[Exercise requirements]: Write every record out again exactly as given.

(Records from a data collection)
* * * * *

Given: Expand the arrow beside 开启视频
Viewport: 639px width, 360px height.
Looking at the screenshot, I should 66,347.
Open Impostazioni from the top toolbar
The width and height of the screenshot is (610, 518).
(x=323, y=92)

* * * * *

[Finished exercise]:
Given: Expand the arrow beside 开启视频
Viewport: 639px width, 360px height.
Looking at the screenshot, I should 66,347.
Open Impostazioni from the top toolbar
The width and height of the screenshot is (610, 518).
(x=323, y=92)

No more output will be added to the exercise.